Team: Is your team uniquely qualified/positioned to pursue this opportunity?
Technological advantage: A company’s proprietary technology should work much better than anyone else’s. Can you create a true technological breakthrough that’s 10x better?
Economies of Scale: The bigger you are the more operating leverage you have which lowers your costs. Focus on cost savings gained by producing something on a large scale instead of a small one.
Network Effects: Best described by Metcalf’s law, your product or service has “network effects” if each additional user of your product accrues more value to every other user. Meaning the more people are using the product, the more useful it is.
Intellectual Property / Trade Secrets: Proprietary software or methods is where most technology companies start. These trade secrets can include novel solutions to hard technical problems, new inventions, new processes, new techniques, and later, patents that protects the developed intellectual property (IP). Over time, a company’s IP may evolve from a specific engineering solution to accumulated operating knowledge or insight into a problem or process.
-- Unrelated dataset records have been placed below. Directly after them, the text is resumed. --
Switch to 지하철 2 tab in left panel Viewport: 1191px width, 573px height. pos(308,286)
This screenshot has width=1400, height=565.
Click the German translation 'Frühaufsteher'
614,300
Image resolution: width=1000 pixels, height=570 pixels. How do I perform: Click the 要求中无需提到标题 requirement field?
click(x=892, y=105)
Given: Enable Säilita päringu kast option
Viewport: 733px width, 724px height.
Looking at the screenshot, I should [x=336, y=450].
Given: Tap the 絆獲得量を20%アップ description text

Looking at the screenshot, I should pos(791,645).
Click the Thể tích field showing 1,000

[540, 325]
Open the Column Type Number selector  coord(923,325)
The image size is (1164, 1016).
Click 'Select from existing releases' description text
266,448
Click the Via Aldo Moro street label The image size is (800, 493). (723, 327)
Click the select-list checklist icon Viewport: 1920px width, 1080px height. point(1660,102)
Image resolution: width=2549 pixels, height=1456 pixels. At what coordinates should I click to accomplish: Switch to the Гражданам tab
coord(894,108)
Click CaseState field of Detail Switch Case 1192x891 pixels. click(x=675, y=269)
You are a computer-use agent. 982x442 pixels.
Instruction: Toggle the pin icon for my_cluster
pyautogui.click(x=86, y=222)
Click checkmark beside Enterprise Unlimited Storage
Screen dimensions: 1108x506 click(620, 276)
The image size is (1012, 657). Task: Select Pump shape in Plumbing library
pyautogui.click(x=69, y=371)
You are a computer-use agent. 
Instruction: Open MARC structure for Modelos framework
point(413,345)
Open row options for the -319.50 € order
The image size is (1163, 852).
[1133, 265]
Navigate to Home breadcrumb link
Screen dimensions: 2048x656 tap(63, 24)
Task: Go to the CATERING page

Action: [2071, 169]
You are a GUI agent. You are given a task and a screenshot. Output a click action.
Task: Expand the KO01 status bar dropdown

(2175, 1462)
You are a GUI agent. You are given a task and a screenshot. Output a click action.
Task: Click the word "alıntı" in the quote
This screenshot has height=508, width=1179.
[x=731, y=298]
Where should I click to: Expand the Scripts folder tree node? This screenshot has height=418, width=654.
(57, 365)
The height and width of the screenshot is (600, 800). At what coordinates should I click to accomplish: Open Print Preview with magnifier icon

High Switching Costs: Once a customer is using your product, you want it to become as difficult as possible for them to switch to a competitor.You can build this stickiness through standardization, from a lack of substitutes, through integrations to other apps and data sources, or because you have built an entrenched and valuable workflow that your customers depend on. Any of these can act as a form of lock-in that will make it difficult for customers to leave.
Brand and Customer Loyalty: Over time, a strong brand can be a moat. With each positive interaction between your product and your customers, your brand advantage gets stronger. Focus on creating a brand that can’t be replicated.
Monopoly: Can you start off with a large share of a small market? Focusing on a small market where you have a good chance of building dominance quickly is a much better bet. Land and expand.
Distribution: Can you create an unfair (and non-replicable) way to distribute your product to your customers? How can you lock up key channels and keep competitors out?
Realistically, no pre-Seed or Seed-stage business has a durable moat at such an early stage.The path to building your moat will take time and effort. But founders need to be able to communicate a credible plan and path to ultimately getting there.